There is a growing body of data to support the notion that
GABA(B) receptors may be a therapeutic target for
anxiety disorders. However, the application of
GABA(B) receptor agonists in anxiety research and psychiatry is hampered by side effects that include motor in-coordination and
hypothermia. Recently the
GABA(B) receptor positive modulator
GS39783 was shown to be
anxiolytic in rodent models, but was devoid of accompanying side effects characteristic of full agonists. However, it is important to test whether such
anxiolytic effects generalise to another chemical class of
GABA(B) receptor positive modulators. We therefore aimed to investigate the
anxiolytic and side-effect profile of
CGP7930, the first-reported
GABA(B) receptor positive modulator, in rodent models of anxiety, motor coordination and
hypothermia.
CGP7930 (3-300 mg/kg) showed a modest, compared to the
benzodiazepine chlordiazepoxide (10mg/kg), dose-dependent
anxiolytic profile in the mouse stress-
induced hyperthermia (100mg/kg), staircase (100 and 300 mg/kg) and elevated zero maze tests (3-100mg/kg), but did not have any
anxiolytic effects in the rat elevated plus maze.
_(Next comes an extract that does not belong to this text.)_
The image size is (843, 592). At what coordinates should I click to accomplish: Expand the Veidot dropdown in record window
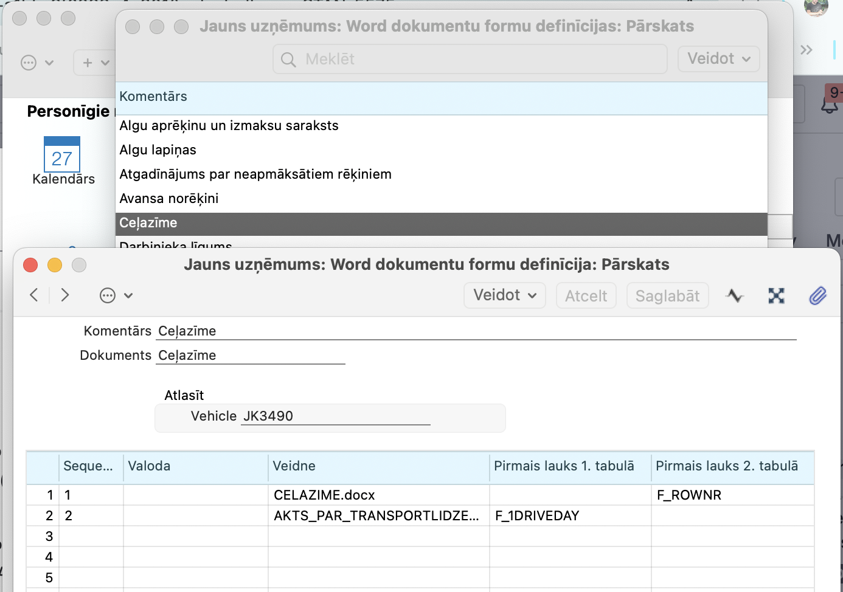504,295
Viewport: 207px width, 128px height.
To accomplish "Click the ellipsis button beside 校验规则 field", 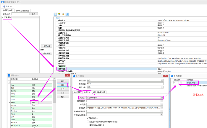I will tap(162, 97).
Similar to
GS39783,
CGP7930 also demonstrated a greatly reduced side-effect profile in comparison to the
GABA(B) receptor full agonist
baclofen in the mouse rotarod and
traction wire tests and did not induce
hypothermia. Although the effects of
CGP7930 were modest, these results represent a second, structurally distinct, class of
GABA(B) positive modulators showing
anxiolytic activity. As such, these data support the premise that
GABA(B) receptor positive modulation represents a novel therapeutic strategy for the development of
anxiolytic drugs with a superior side-effect profile. The generation of more potent compounds is now warranted.